* _AIM OF THE EXERCISE_: Please set down the lines of the listing exactly, from its first line to the line with "The image size is (1125, 877).", leaving the pictures out.

* _SUPPLIED INFORMATION_:

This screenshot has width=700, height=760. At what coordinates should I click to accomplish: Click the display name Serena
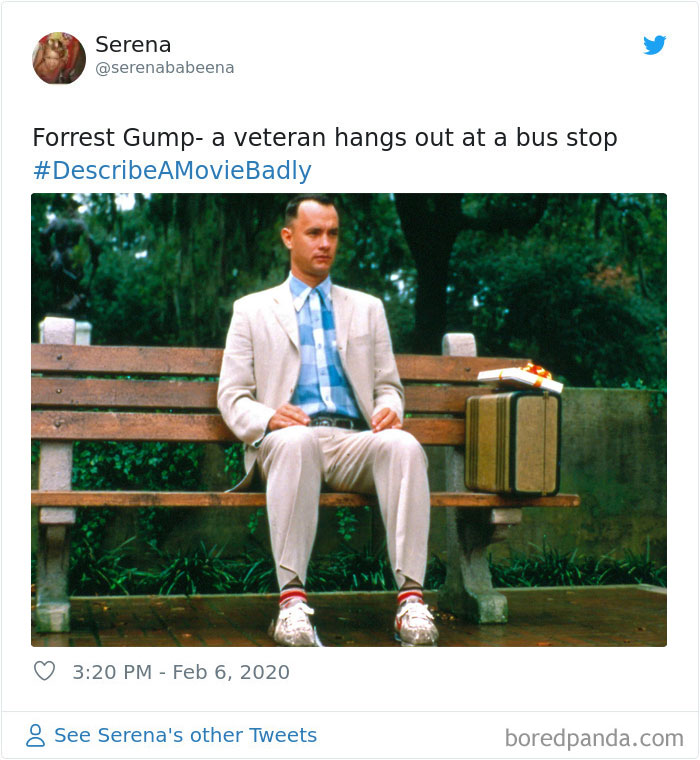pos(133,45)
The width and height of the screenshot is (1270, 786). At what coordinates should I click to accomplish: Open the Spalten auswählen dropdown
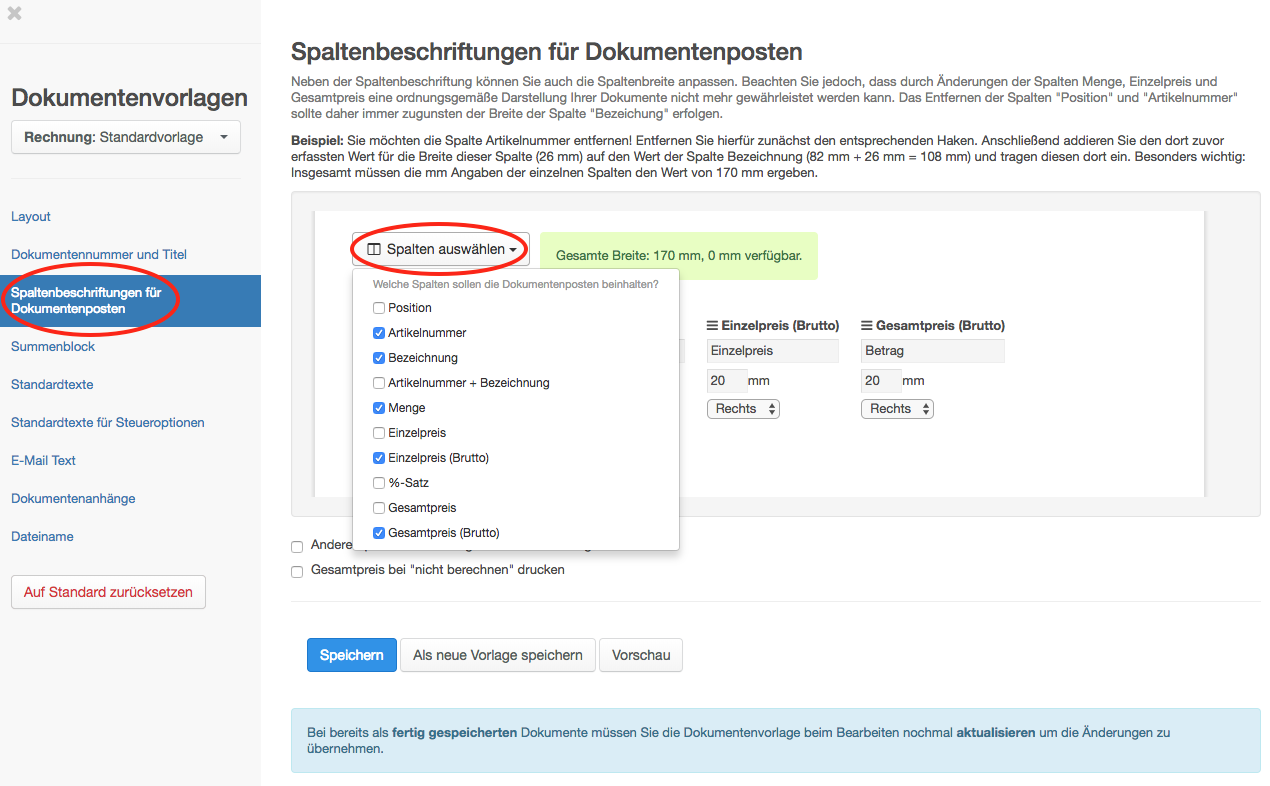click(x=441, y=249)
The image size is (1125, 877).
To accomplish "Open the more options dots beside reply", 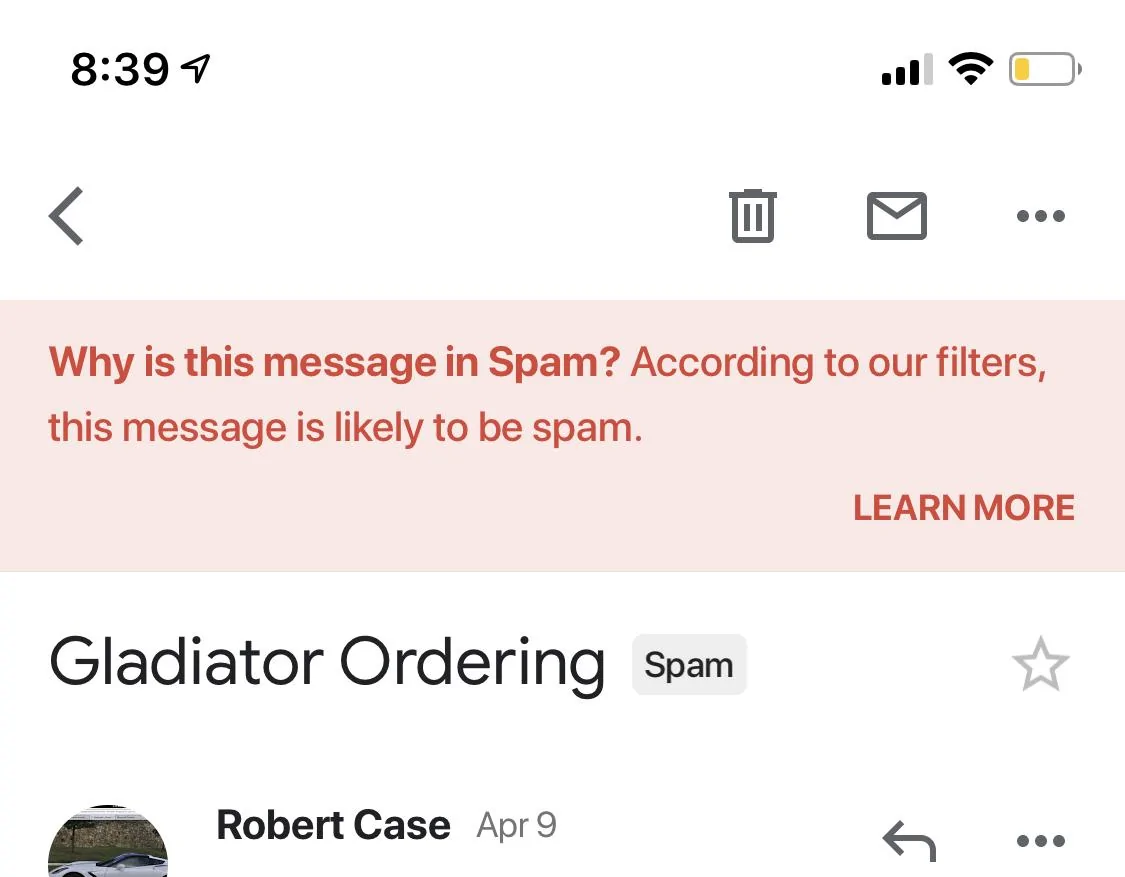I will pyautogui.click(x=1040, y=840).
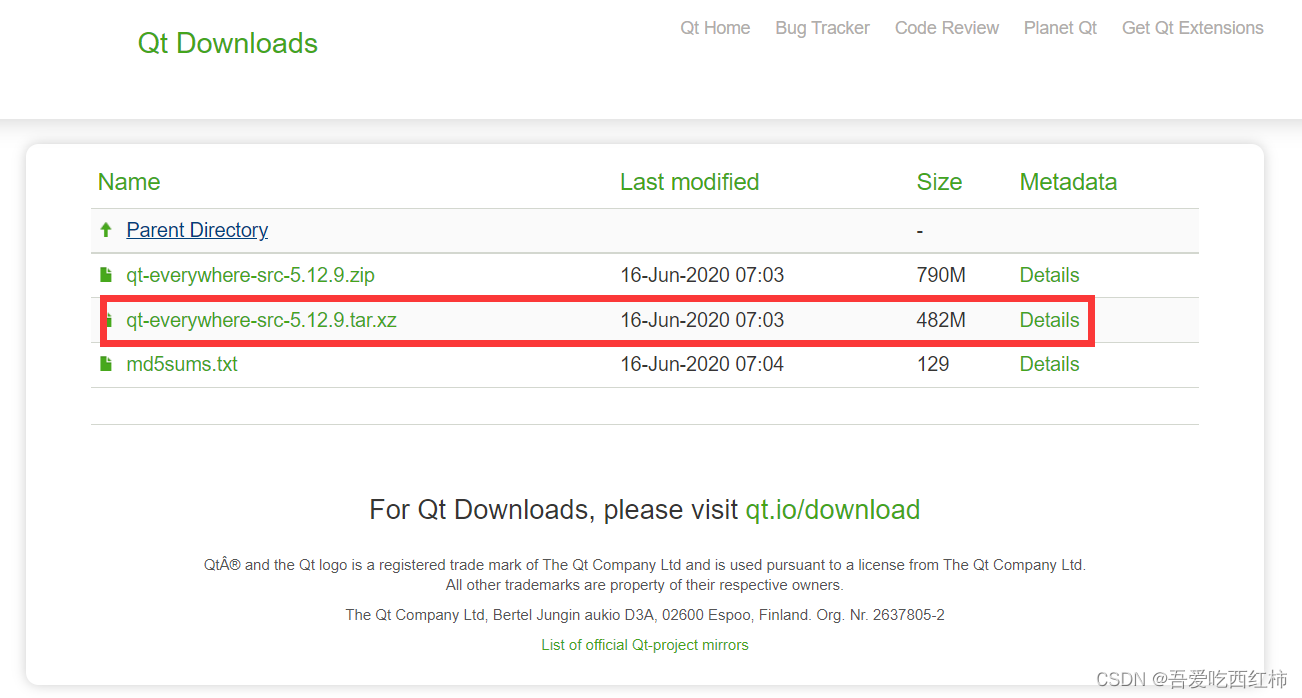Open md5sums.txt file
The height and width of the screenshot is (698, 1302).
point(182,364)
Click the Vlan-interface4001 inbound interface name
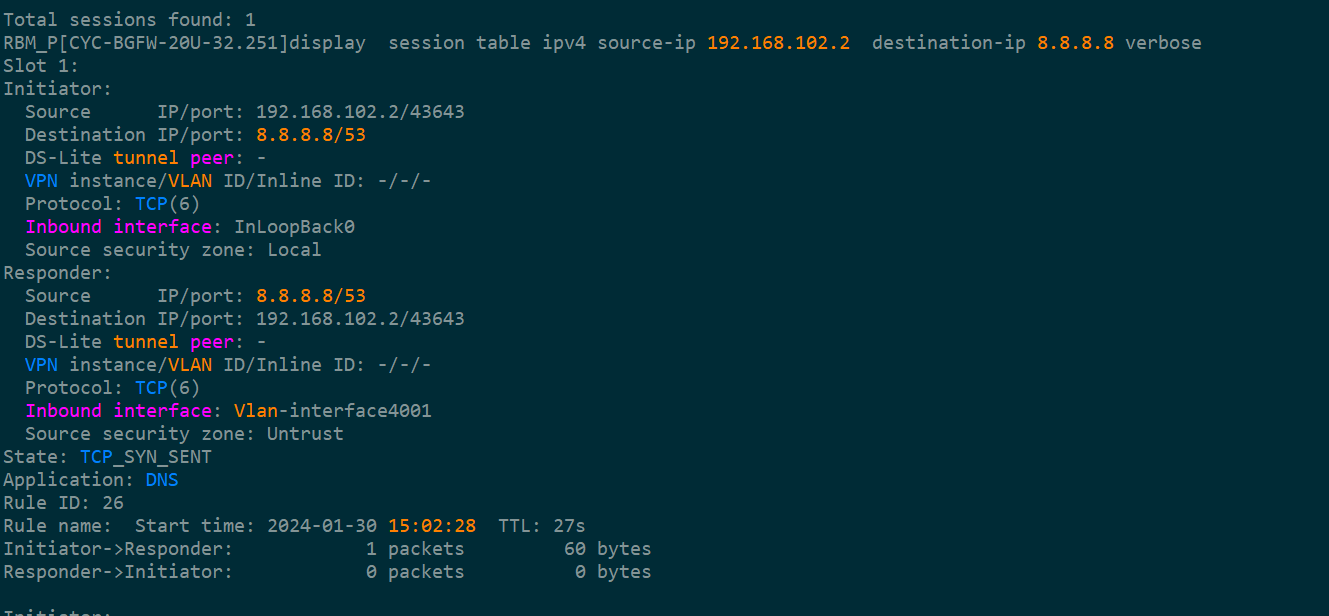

* _RESPONSE AREA_:
This screenshot has width=700, height=760. At what coordinates should I click to accomplish: Click the display name Serena
pos(133,45)
The width and height of the screenshot is (1270, 786). At what coordinates should I click to accomplish: Open the Spalten auswählen dropdown
click(x=441, y=249)
The image size is (1125, 877).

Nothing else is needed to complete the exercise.